If we look at the difference between continuous and discrete event time for both ptime and stime, they seem to match up with what we predict during the growth phase.
And during the "decay" phase, we see that the differences are lower than 0.5 for stime.
Now, consider a case we've truncated the data so that both primary and secondary events are growing exponentially. This is also more realistic and closer to the data we're getting.
In this case, our predictions match up for the most part except for the ptime near the end. Since truncation is happening based on the secondary event, the incidence of primary event starts shrinking rapidly near the truncation time:
This translates to a low mean between the incidence of primary and secondy events. So if we tried to fit the uniform distribution, we might do OK for the most part except for the end.
Now, this is the problem that's going to affect the uniform case as well. Even if the incidence of primary event (e.g., infection) is stable (r=0), if we truncate based on the secondary event (e.g., symptom onset), primary event is going to decrease, leading to biases as we see here:
In this case, we're also seeing some left truncation happening in the secondary event time.
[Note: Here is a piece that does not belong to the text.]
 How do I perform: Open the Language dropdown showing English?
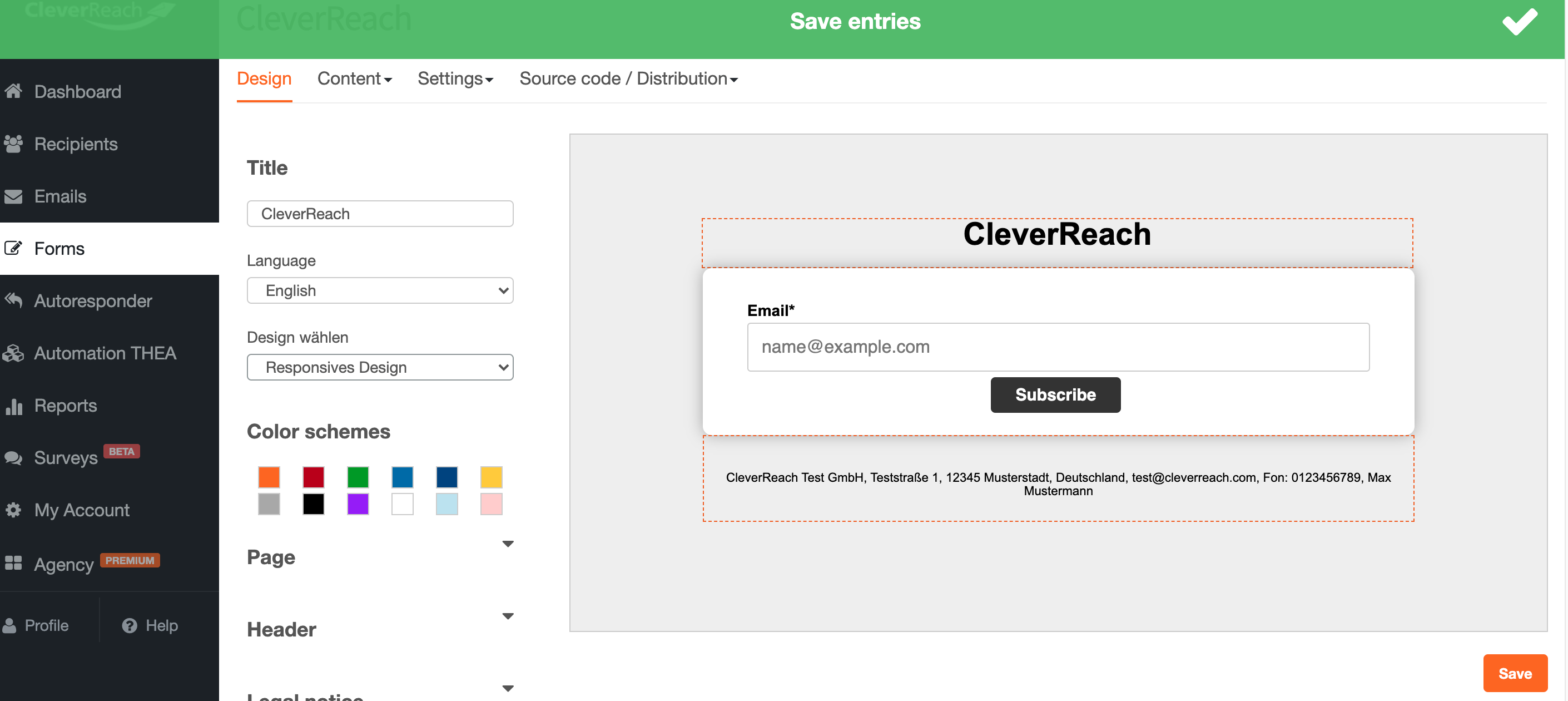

So for example, if we took everyone who got infected and developed symptoms in November, this is the kind of pattern we'll see even if the growth rate for the entire year is stable. It might be tempting to try to filter based on ptime to keep the incidence of ptime stable, but then the incidence of stime will not be stable.
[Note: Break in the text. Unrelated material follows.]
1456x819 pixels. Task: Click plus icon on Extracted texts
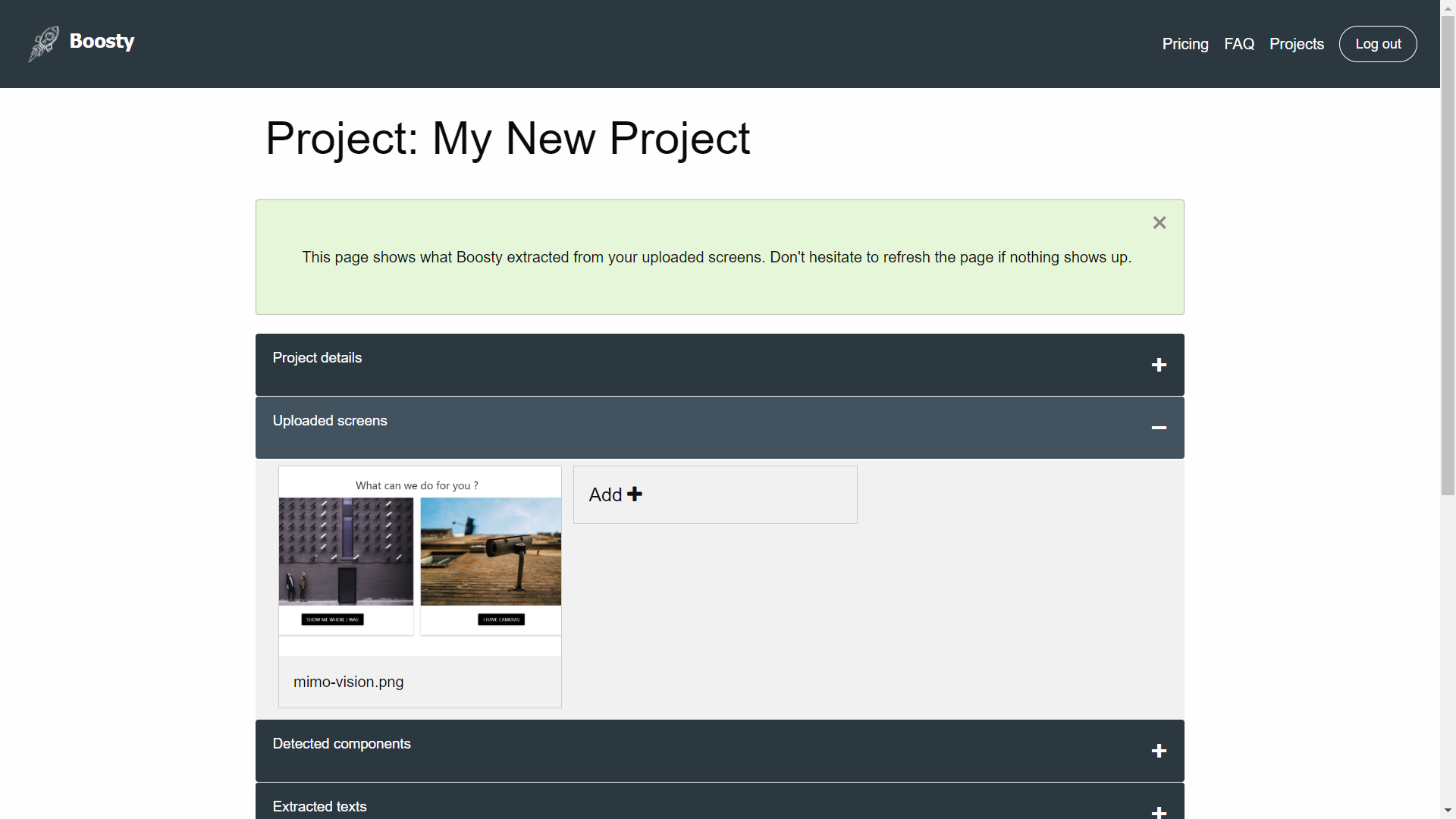[1158, 811]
Bottom line is that no matter what cohort we pick, it's impossible for i_p(t) and i_s(t) to both have qualitatively the same incidence patterns, which can cause the distribution of the differences between the continuous and discrete event time to systematically differ from the uniform distribution (especially for the cohorts near the edge).
How much does this matter for the overall inference? Harder to say... depends a lot on the distribution itself too (matters more for shorter distributions).